Therefore, no parallel execution is possible. The processor cannot begin executing an instruction until its inputs are available, and in this case, the input to each instruction is only available once the preceding instruction has completely finished execution.
I chose this stream to examine first because it exactly mirrors our crc32 use case: given a large chunk of data, we are going to perform a long string of crc32 instructions, each of which is DEPENDENT on two inputs: R, and the new message data. But the output gets stored back into R. Therefore, just like with this hypothetical 'instr' example, the processor cannot begin executing a crc32 until the preceding one has finished, because the preceding one will determine the R value to be passed to the next one.
Such a stream of instructions, each dependent on the previous, is called a LATENCY-BOUND stream, or a DEPENDENCY CHAIN. Analyzing such a chain is a more tractable problem. The amount of cycles added to total execution time by inserting a single additional instruction is called the LATENCY of the instruction.
If we were to number the instructions in our example stream:
...
100 instr a, a
101 instr a, a
102 instr a, a
...
In this example, if 'instr' has a 3 cycle latency, like crc32 does, then instruction #101 adds 3 cycles to total execution time. To put this another way, instruction #102 would begin executing exactly 3 cycles after #100 finished executing. That's "how long" instruction #101 would take to execute in between.

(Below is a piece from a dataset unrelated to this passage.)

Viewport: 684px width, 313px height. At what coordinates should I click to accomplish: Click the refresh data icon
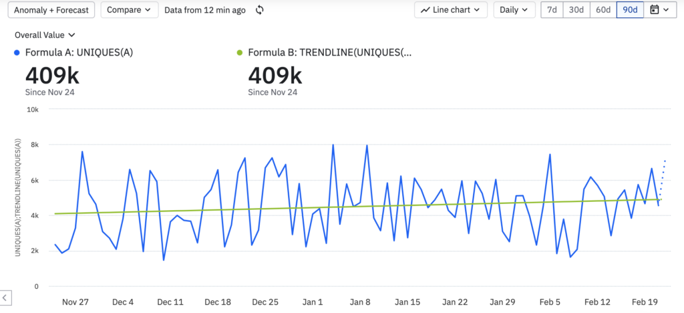click(260, 10)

There is, however, another possible way to structure a stream:
Type 2: Throughput-bound
...
instr b, a
instr b, a
instr b, a
...
Here we have a long stream of instructions, each taking register 'a' as input but 'b' as output. Each instruction is INDEPENDENT! As soon as the stream begins, all instructions in the stream are eligible for execution. Their input, 'a', is available from the start.
If a processor had infinite instruction-level parallelism (ILP), it could therefore, technically, execute the whole stream simultaneously.
In practice, of course, there are limits to how much parallelism even the highest-end modern processors can provide, and this varies per instruction. For some instructions, the processor is able to support multiple instances of the instruction "in-flight" simultaneously - as long as the instances are independent of each other, of course.
Such a stream of INDEPENDENT instructions is called a THROUGHPUT-BOUND stream.
The average number of single instructions in such a stream processed per unit time, i.e. the number of instructions in the stream divided by the number of cycles taken, is called the THROUGHPUT of the instruction.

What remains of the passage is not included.